Sounds like a huge problem with the CoC. 

There is no entitlement to 2 sick days a month. I've always had the requirement that people go to the MIR if they are sick. If they claim they're too sick for the MIR then we can send an ambulance.

Unit PT is a parade, everyone goes. If you are on chit you show up with the listed restrictions and we'll modify the routine. If you can't do PT at all you show up at PT in uniform for the parade. Picking friends up at the airport, helping people move, bringing car to the shop, these are things that evenings and weekends are for, other than that buddy at the airport can get a cab. 

As far as stuff they can't do medically, then there's nothing you can really do or say, except for calling the MIR and asking for clarification on what they can and cannot do. Other than that, they work side by side with the guys, if they can't lift 10 kg then they'll lift lighter stuff, do things within their restrictions. The only people I've encountered that are embarrassed to lift the empty boxes as opposed to the full ones are the MIR commandos, people that are legitimately hurt have built the credibility that no one second guesses them and will get helped out by their peers. 

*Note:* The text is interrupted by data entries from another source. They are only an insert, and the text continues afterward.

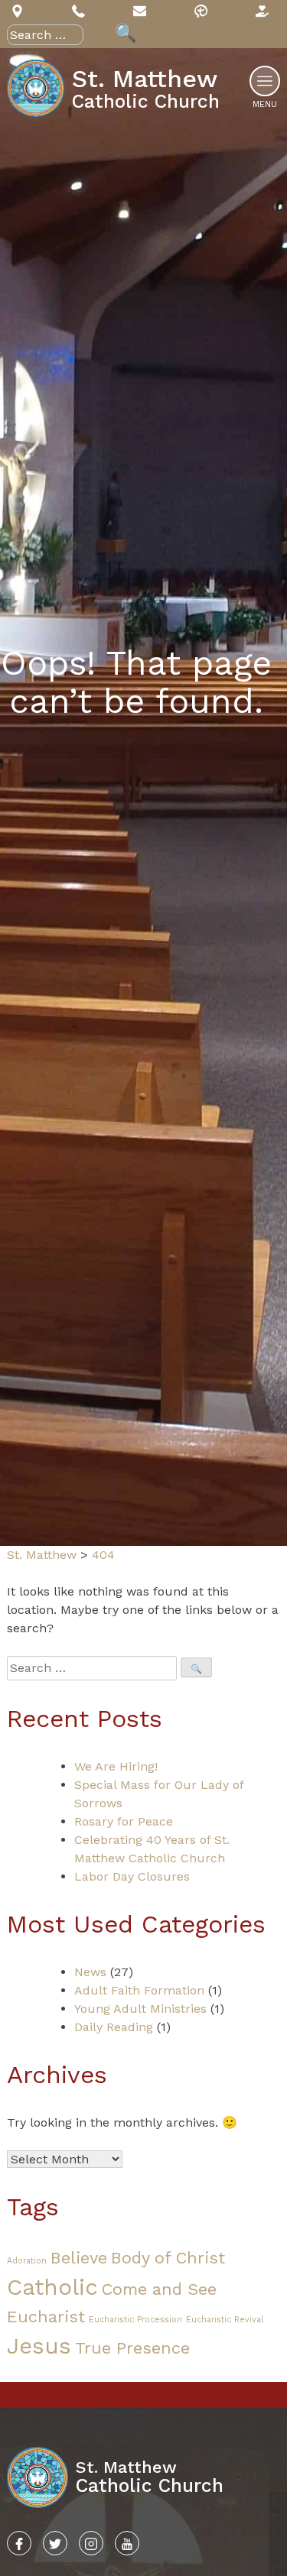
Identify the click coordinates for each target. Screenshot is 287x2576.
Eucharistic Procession (135, 2320)
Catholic (52, 2287)
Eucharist (46, 2316)
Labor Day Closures (132, 1876)
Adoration (27, 2261)
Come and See (159, 2289)
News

There's nothing really in the day to day garrison life that justifies mental stress, if a guy needs to take a knee and has built his credibility then people should help him when he needs it. If it's something that he's done all his career, well, shame can become a good motivator.


----------



## NavyShooter (22 Jul 2016)

Ok, so, straight to the point, are you jealous?


----------



## RADOPSIGOPACCISOP (22 Jul 2016)

NavyShooter said:
			
		

> Ok, so, straight to the point, are you jealous?



I know I would be, I wish I could be that shameless to coast through my career without a care in the world!


----------



## Jarnhamar (22 Jul 2016)

RADOPSIGOPACISSOP said:
			
		

> There is no entitlement to 2 sick days a month. I've always had the requirement that people go to the MIR if they are sick. If they claim they're too sick for the MIR then we can send an ambulance.



I don't agree with this myself. If someone is barfing or shitting their brains out like some flu's cause then I think it's silly to have them shave, put a uniform on and head into the MIR to have a medical staff member say yes you're barfing all over.  Would you really send an ambulance to my house if I tell you I'm barfing and too sick to go anywhere?


----------



## RADOPSIGOPACCISOP (22 Jul 2016)

Jarnhamar said:
			
		

> I don't agree with this myself. If someone is barfing or ******** their brains out like some flu's cause then I think it's silly to have them shave, put a uniform on and head into the MIR to have a medical staff member say yes you're barfing all over.  Would you really send an ambulance to my house if I tell you I'm barfing and too sick to go anywhere?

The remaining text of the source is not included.